Ski Trab's stated aim is to make skis that are lightweight without compromising performance. It sounded just what I, and most other ski mountaineers are looking for. I decided to test a pair and see how they performed.
I had a good look through the Ski Trab ski mountaineering range and came across the Polvere, which means 'powder' in Italian. This ski has a softer ﬂex and is lighter than the Ripido (meaning 'steep'), their new mountaineering ski designed for the steeps. The Polvere is also narrower and has a softer ﬂex than their Volare (meaning 'ﬂy'), which is designed for power and speed.
Research found the Polvere is based on Trab's award-winning classic mountaineering ski the Duo Freerando, but is slightly wider, measuring 123/88/109 compared to 112/79/96 and slightly heavier, 1310g per ski as opposed to 1220g in size 164. Both characteristics suggested the Polvere would perform slightly better than the Duo on the descents, while only adding the weight of a King-sized Twix. Plus - now I'd looked up the weight of a King-sized Twix and found it was only 85g, I happily added a few more to my ski rucksack. Win win.

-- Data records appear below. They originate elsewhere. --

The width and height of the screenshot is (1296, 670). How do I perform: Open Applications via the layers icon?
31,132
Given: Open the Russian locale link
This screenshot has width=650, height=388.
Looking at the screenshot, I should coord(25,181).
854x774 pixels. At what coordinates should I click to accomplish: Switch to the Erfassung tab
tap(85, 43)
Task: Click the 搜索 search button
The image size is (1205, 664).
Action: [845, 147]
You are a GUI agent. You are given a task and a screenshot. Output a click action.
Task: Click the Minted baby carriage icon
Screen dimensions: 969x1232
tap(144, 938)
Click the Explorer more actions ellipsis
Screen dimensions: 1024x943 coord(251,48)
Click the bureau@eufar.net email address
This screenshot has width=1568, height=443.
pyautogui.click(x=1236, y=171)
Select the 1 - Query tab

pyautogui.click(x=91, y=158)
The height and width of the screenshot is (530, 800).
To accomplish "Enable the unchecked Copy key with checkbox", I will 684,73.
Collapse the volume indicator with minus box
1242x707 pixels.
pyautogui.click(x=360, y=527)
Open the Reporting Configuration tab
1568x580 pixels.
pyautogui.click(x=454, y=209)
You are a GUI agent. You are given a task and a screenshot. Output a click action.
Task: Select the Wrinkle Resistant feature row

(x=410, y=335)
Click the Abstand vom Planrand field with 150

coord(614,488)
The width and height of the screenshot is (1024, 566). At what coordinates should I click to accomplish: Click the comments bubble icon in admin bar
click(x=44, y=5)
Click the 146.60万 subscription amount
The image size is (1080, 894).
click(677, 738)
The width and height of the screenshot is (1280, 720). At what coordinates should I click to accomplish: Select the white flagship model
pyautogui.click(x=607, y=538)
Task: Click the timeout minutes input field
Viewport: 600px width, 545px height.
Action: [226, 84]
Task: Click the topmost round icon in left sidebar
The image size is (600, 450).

All things considered, the Polvere seemed ideal for a lighter weight, not particularly aggressive skier to use as every day ski touring skis across a wide variety of terrain. I ordered the Polvere ﬁtted with lightweight Dynaﬁt ski touring bindings.
When the skis arrived, of course I stood them on the ground and did that 'press the middle with your palm a few times and nod thoughtfully' thing that you do when checking out skis - it's like the ski version of wine tasting. They felt solid and reasonably stiff yet lively so my hopes for good descents increased. The fact that I could easily pick them both up with one hand made me especially excited to try them on the uphills.
How do they make performance skis so light?
Inside the ski is a honeycomb of a synthetic ﬁbre called Aramid, which is apparently used in space and military manufacture because it is very strong but also very lightweight. The honeycomb is encased in a 4-way cross weave of carbon ﬁbre to increase lateral stiffness while keeping weight really low. Further lightweight torsional stiffness is provided by carbon ﬁbre and ﬁbre glass reinforcements. I don't really understand it either, but the long and short of it is: Ski Trab have come a long way since that ﬁrst pair of wooden skis.
So, how did they perform?
What people are looking for in ski mountaineering skis usually depends on how much time they will spend skinning uphill versus how much time they'll be skiing downhill. Those who do a lot of skinning will probably prioritise lightness over ski performance. Those who usually use the lifts to reduce the amount of up, and/or those prepared to push a heavier ski up in order to get a better ski down, will probably prioritise ski performance over lightness.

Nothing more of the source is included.